Ao condenar o Brasil, em abril de 2001, a Corte determinou que o país prendesse Viveros e recomendou que fossem garantidas mais proteções legais para as mulheres. O ex-deputado cearense Mário Mamede recorda quando alguém de sua assessoria lhe procurou em 2002 dizendo que o crime de Viveros estava para prescrever e que a determinação do tribunal internacional seria descumprida.
A razão era que a Justiça cearense não conseguia localizar Viveros. “Como assim?”, surpreendeu-se Mamede, que acompanhou o caso como presidente da Comissão de Direitos Humanos da Assembleia Legislativa do Ceará. “Todo mundo sabe que ele vive em Natal e dá aula na Universidade Federal do Rio Grande do Norte.”
Ali mesmo ligou para o reitor da universidade e obteve o endereço do professor, que foi então notificado. Julgado novamente, Viveros foi condenado a oito anos de prisão – ficou menos de dois.
“Ele cumpriu muito pouco da pena, porque o Tribunal de Justiça do Ceará abateu o tempo que ele passou com recursos”, contou Mamede à BBC Brasil.
“Mas nós ficamos aliviados, porque ele ia ficar em total e absoluta impunidade, como se o fato não tivesse existido. Para a Justiça, ele seria um homem livre e limpo. Com a condenação, mesmo tendo cumprido só uma pena simbólica, ele é um homicida.”
Lei Maria da Penha
No dia 7 de agosto de 2006, cinco anos depois da condenação internacional, o Congresso aprovou a Lei 11.340.
“Essa é uma vitória democrática de todas as mulheres do nosso Brasil”, discursou o então presidente Lula após a aprovação do projeto, em uma cerimônia que contou com a presença da própria Penha.

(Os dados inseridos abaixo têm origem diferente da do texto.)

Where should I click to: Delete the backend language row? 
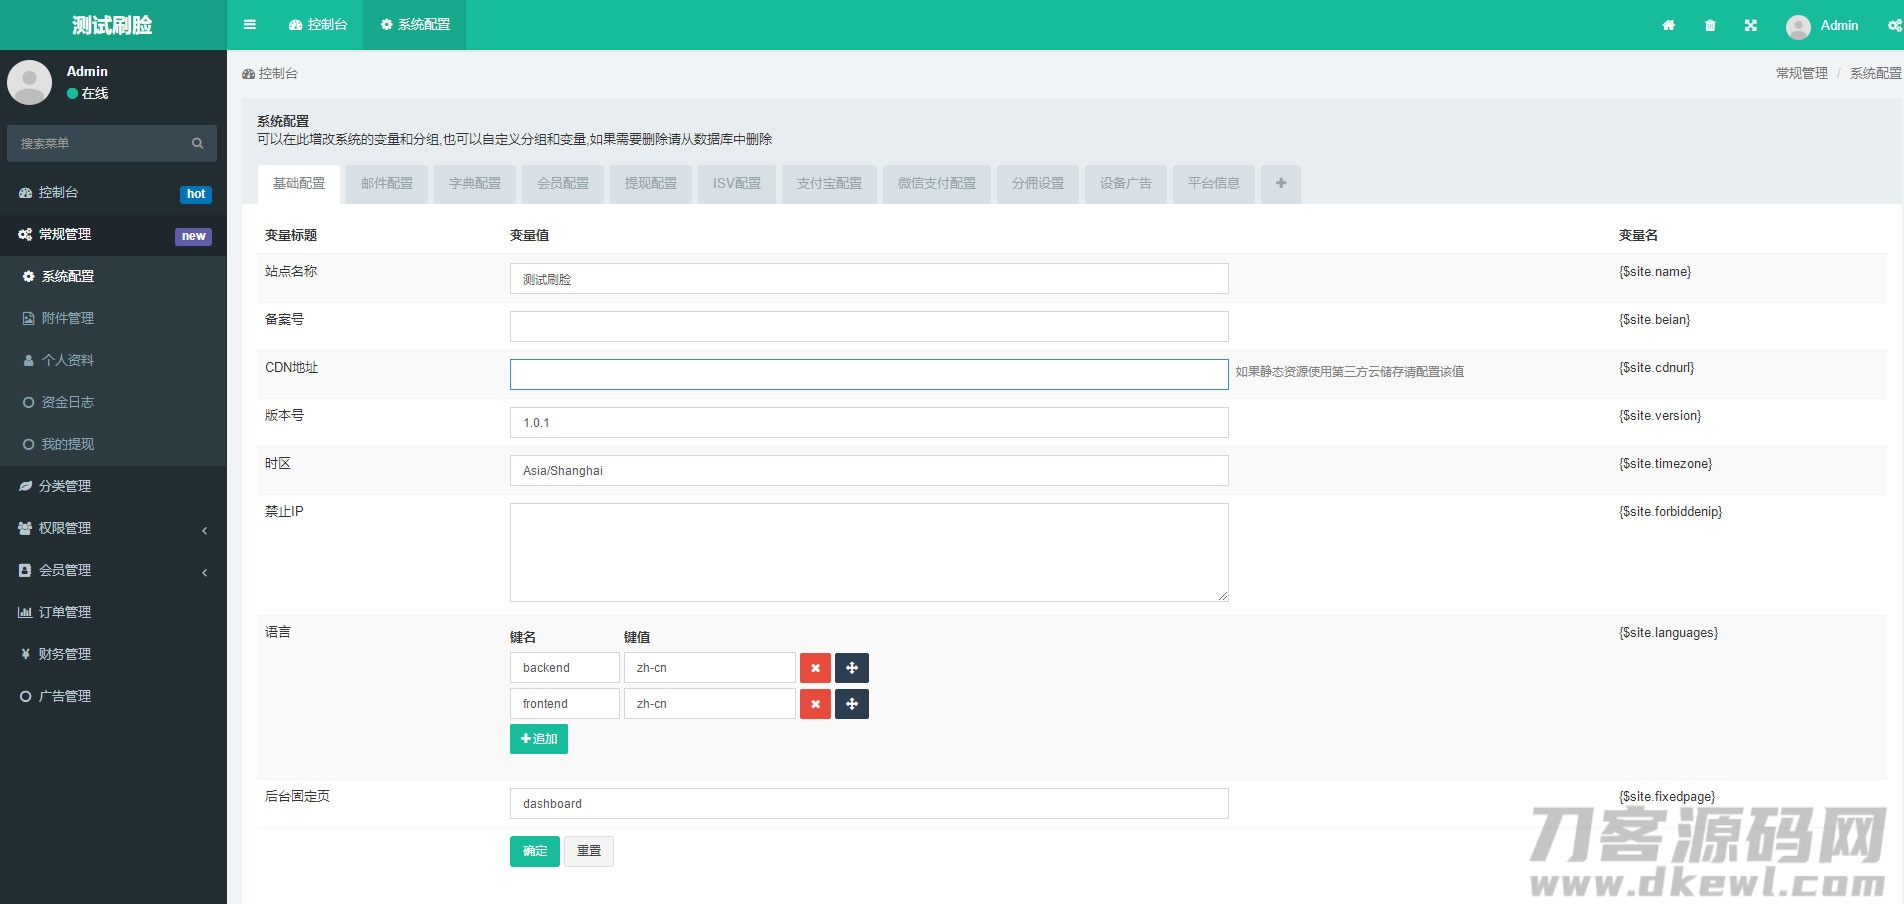click(815, 668)
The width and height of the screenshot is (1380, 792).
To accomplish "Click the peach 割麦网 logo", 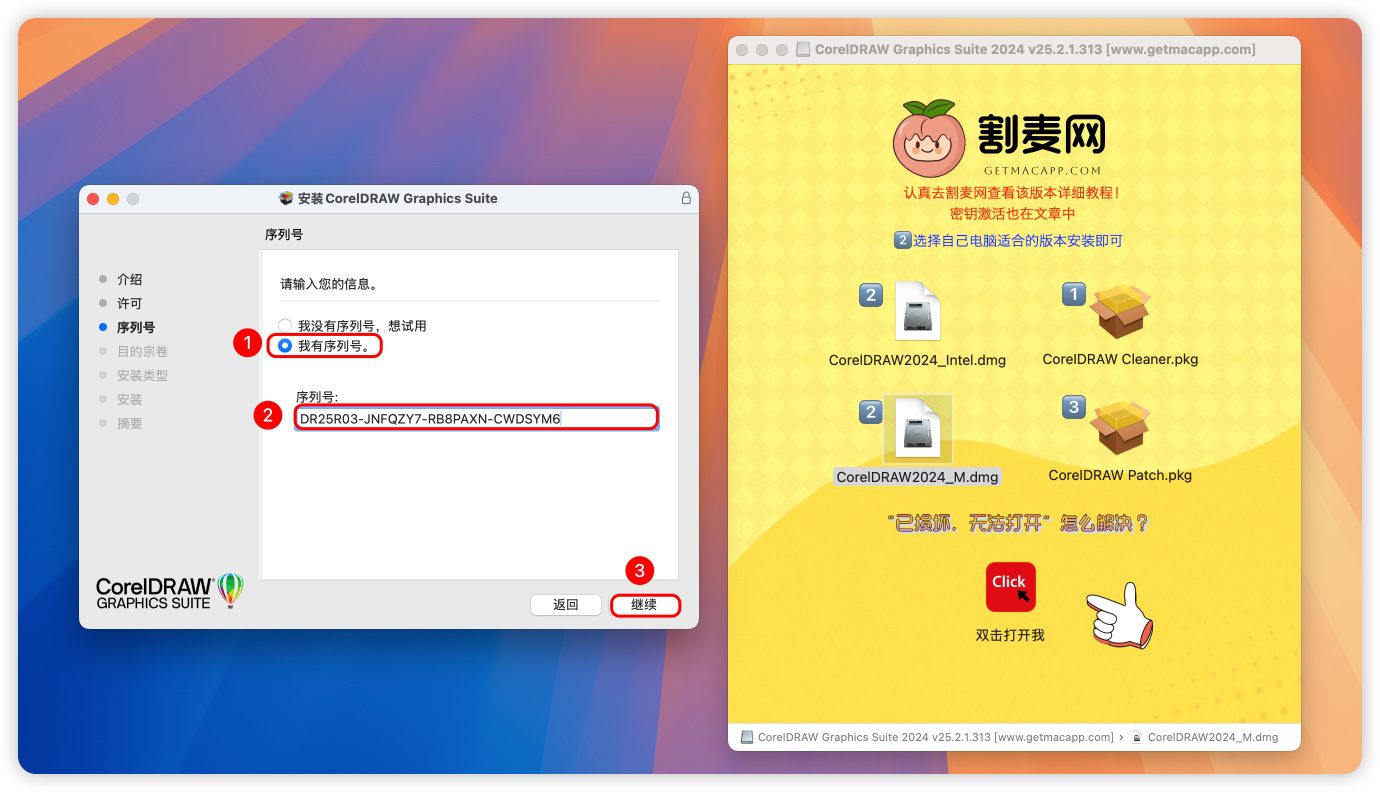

“Mas se for possível dar um nome a essa lei – e eu acho que nos já a batizamos -, eu acho que essa lei deveria se chamar Maria da Penha.”
A lei já nascia sendo considerada pela ONU como um dos mais bem sucedidos casos de resposta à violência doméstica. Ela ampliou o conceito de violência contra as mulheres, que agora passava a ser não apenas física e sexual, mas também moral e psicológica – uma forma de combate à dinâmica de isolamento, humilhação e manipulação das vítimas por parte dos seus agressores.
A legislação elevou as penas e determinou a criação de infraestrutura de atendimento a mulheres agredidas, como abrigos especiais e delegacias de mulheres permanentes.
Foram também estabelecidos instrumentos legais para que os juízes pudessem tomar medidas urgentes, como tirar as mulheres de casa sem prejuízo para guarda dos filhos, garantir a permanência delas no emprego e determinar o afastamento físico do agressor.
Há dez anos anos em vigor, a legislação colaborou para uma redução de 10% no número de mulheres assassinadas em decorrência da violência doméstica em 2015, segundo ativistas.
Mas Penha, que aos 71 anos continua cruzando o Brasil dando palestras e participando de eventos, diz que ainda há muito onde avançar. Só recentemente a infraestrutura de atendimento chegou a todas as capitais dos Estados, mas ainda é inexistente no imenso interior do país.
“Hoje em dia a violência continua. Elas só estão denunciando nos municípios que têm a política pública – o Centro de Referência da Mulher, a Casa Abrigo, a Delegacia da Mulher”, diz à BBC Brasil.
“Mas tem muita mulher que acha que só é violência quando ela está machucada. Ela não entende que a violência doméstica também é psicológica, moral, sexual.”
Penha se diz honrada com a “confiança” que muitas depositam nela. “Muitas mulheres me dizem: ‘Sem a sua lei, eu já estaria morta’. É uma lei necessária, porque nenhuma mulher merece viver sofrendo.”